As for Unger, he instantly anchors the New Orleans offensive line if healthy. Despite being a center, Unger will likely be New Orleans' best and most consistent offensive lineman next season. And like many centers, he could continue operating at a high level deep into his 30s.

For the second time in three years, the Seahawks are hoping to have landed a true No. 1 threat. (AP)
For the second time in three years, the Seahawks are hoping to have landed a true No. 1 threat. (AP)

But the winner in the immediate phase of the game is Seattle and general manager John Schneider. He didn't repeat the major mistake of the past and acquire someone like Percy Harvin. There will be no need to bend the offense to the talents of Graham.
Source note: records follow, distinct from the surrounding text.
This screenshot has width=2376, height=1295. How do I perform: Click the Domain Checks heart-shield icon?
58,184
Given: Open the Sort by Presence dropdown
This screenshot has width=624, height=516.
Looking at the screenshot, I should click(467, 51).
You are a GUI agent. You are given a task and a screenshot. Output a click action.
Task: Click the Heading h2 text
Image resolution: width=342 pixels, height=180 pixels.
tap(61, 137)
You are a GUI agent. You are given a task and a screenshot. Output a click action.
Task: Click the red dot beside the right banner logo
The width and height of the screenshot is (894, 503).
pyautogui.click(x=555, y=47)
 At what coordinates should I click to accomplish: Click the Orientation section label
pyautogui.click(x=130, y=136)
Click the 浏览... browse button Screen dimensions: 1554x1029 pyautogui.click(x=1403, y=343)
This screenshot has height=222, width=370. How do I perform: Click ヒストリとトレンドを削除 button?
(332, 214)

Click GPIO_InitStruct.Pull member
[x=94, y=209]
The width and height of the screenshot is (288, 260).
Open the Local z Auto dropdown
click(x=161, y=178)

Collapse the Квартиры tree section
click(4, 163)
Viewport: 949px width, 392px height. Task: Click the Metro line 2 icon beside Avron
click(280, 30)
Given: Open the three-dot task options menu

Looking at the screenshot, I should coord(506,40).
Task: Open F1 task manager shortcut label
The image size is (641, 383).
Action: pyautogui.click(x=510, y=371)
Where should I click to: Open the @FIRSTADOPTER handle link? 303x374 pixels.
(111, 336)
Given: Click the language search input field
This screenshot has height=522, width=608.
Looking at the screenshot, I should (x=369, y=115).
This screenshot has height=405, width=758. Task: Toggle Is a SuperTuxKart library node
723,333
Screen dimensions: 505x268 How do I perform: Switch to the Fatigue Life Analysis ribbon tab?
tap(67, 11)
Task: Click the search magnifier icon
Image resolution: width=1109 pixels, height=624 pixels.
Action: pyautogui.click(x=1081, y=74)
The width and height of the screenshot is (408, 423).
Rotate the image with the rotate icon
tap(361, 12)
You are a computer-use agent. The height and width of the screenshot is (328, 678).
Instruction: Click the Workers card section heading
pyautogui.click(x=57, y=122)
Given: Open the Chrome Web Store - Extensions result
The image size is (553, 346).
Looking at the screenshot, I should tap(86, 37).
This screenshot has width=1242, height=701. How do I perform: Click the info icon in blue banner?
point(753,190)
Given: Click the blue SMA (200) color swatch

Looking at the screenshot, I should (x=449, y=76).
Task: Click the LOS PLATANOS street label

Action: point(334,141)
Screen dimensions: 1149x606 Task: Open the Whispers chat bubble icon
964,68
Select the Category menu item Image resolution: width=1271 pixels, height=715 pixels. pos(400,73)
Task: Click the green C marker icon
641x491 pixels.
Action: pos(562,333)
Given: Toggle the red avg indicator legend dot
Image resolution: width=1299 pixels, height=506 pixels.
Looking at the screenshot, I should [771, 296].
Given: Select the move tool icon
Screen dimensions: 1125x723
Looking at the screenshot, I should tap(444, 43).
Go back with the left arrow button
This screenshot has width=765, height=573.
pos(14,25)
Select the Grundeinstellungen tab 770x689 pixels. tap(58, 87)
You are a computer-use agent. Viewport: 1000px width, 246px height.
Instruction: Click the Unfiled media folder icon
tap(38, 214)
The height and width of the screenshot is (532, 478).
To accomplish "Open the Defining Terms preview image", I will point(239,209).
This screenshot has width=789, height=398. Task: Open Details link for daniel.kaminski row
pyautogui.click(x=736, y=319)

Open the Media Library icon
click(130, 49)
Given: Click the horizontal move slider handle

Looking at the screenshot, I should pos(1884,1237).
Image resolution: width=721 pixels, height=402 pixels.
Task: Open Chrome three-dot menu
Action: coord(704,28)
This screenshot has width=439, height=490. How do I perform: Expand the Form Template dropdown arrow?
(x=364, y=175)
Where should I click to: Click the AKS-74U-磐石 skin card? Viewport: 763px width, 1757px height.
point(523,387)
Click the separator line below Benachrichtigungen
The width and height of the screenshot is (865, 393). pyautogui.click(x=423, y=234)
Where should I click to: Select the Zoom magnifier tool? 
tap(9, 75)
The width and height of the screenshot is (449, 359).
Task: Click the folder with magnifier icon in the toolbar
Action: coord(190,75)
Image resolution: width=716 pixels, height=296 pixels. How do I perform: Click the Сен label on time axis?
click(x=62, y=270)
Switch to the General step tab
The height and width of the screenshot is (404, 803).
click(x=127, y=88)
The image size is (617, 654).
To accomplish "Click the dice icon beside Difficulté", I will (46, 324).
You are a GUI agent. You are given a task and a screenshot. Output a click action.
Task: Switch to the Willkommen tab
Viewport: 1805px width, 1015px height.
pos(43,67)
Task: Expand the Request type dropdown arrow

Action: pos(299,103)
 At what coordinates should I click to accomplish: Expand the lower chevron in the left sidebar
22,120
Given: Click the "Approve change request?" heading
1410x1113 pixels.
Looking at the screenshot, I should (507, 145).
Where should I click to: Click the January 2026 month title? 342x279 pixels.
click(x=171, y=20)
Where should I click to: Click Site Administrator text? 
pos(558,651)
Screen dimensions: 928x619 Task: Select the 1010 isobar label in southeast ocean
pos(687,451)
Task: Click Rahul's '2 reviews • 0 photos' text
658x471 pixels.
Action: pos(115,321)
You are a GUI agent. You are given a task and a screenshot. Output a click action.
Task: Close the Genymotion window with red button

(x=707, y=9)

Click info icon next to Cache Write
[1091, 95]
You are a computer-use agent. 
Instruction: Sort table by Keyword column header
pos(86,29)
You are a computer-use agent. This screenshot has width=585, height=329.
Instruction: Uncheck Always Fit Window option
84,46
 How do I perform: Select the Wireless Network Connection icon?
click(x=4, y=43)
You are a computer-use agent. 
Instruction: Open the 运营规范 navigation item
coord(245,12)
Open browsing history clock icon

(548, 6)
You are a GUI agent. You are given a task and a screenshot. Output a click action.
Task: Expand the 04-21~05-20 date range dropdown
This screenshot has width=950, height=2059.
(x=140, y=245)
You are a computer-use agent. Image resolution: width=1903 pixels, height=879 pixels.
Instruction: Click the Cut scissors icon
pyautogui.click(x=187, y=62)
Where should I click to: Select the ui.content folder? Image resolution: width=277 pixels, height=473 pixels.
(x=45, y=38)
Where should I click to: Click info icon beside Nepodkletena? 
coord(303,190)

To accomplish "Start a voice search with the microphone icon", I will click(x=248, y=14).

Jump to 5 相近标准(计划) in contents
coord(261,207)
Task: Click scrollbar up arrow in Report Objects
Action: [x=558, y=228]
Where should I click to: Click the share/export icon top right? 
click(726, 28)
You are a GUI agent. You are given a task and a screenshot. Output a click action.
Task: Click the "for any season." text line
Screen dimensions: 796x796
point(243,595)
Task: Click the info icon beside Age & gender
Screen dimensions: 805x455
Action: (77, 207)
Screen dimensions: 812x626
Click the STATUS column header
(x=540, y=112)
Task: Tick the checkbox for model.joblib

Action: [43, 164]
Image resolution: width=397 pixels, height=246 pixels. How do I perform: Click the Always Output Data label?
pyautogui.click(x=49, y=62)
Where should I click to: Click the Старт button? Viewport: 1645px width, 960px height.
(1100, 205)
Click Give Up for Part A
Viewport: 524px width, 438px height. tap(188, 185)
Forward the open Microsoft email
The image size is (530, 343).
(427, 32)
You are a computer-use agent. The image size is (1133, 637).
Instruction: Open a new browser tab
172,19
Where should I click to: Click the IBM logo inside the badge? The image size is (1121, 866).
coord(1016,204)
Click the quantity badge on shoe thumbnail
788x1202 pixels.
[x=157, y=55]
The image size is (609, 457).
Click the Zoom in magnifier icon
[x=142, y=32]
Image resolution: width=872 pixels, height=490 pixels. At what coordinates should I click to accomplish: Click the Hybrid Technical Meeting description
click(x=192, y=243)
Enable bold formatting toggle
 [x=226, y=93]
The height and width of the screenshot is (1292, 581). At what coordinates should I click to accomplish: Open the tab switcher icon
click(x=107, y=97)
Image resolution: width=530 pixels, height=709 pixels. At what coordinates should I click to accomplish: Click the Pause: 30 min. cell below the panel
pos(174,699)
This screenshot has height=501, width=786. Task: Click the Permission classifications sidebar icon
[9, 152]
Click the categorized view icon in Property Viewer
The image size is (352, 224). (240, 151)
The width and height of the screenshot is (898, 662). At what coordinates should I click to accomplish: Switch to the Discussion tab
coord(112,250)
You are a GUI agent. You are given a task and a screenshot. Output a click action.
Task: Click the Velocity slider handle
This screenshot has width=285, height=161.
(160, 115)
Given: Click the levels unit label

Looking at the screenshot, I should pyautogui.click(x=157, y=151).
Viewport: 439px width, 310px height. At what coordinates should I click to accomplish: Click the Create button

If anything, it allows Seattle to mold it more around Wilson and the existing pieces – adding some explosive pop to the intermediate game and opening up deeper parts of the field by occupying the safeties in the seams.

Graham and his 6-foot-7 wingspan can be plugged in and cranked up. And you can bet after last year's subpar performance with a shoulder injury – and a trade that always shakes up the most motivated players – he'll be ready to chase down the title of NFL's toughest matchup again.

Seattle finally got its arms around the mirage and made it real. The Seahawks got Russell Wilson his dominant partner in the passing game. Now it's up to the rest of the NFC to figure out how to respond.